Voilà maintenant un an que je roule sur ce petit vélo. Après mon achat, fin juin 2012 chez En Selle Marcel à Paris, je m’interrogeais sur ses qualités de vélo idéal. Dans un billet, je racontais comment Marie (merdunord) m’avait fait découvrir la petite merveille vélocipédique il y a huit ans. Son Brompton rouge flamboyant à l’allure de bicyclette de clown laissait dubitatif quant à ses performances. Mais un essai sur une route de campagne montrait que la méfiance n’était pas justifiée. Le rendement de la petite bécane est certes moindre que celui d’un vélo dit classique, mais quelle nervosité au démarrage et quelle capacité à se faufiler ! Dans la rue, sous le bureau, dans un placard ou dans le coffre de la voiture.
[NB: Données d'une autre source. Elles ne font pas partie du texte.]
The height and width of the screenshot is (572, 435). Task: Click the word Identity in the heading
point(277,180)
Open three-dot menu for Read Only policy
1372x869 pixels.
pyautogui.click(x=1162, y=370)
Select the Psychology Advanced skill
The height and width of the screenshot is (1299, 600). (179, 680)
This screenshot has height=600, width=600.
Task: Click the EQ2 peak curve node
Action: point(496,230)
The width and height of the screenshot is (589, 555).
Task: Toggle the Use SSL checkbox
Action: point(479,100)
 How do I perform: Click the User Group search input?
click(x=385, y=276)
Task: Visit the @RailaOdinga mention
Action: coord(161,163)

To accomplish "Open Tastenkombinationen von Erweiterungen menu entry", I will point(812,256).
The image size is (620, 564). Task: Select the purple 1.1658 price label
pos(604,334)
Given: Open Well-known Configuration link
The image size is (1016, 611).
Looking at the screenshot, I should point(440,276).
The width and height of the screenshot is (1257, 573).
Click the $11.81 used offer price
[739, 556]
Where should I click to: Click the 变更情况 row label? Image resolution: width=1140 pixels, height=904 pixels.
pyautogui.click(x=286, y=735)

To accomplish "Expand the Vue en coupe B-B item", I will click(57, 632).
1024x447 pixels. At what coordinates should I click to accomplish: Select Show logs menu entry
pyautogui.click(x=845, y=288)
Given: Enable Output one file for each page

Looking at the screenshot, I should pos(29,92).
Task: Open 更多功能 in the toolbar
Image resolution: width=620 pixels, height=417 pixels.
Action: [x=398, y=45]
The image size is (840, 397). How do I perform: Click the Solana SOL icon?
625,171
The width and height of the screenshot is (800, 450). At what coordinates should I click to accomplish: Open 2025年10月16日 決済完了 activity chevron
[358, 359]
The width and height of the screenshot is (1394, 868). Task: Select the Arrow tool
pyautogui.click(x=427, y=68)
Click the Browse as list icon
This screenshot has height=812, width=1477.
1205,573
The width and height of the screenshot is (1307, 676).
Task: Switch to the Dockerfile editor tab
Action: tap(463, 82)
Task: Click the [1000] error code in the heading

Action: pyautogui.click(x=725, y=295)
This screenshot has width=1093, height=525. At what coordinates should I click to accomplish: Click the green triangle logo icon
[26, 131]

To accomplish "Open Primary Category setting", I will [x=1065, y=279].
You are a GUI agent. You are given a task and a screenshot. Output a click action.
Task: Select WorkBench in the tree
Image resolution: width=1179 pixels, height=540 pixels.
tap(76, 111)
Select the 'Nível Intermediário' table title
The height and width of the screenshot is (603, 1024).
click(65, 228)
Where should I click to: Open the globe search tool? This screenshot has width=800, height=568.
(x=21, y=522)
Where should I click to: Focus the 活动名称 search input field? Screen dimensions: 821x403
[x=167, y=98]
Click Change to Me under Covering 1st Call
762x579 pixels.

Pendant les vacances, les deux vélos pliants (le mien et son aîné rouge) s’y glisseront, tandis que ceux des enfants suivront, posés sur le haillon. Puis, à nous les randos au bord du Rhône sur la ViaRhôna, découverte ce matin même. Où nous verrons à nouveau que tout est plus facile en Brompton : taper la discute en roulant, s’arrêter pour un oui pour un non, faire demi-tour d’un seul coup sur une bande cyclable…
Après un an et 2000 km au compteur, le bilan est sans appel : le Brompton est bel et bien le vélo idéal.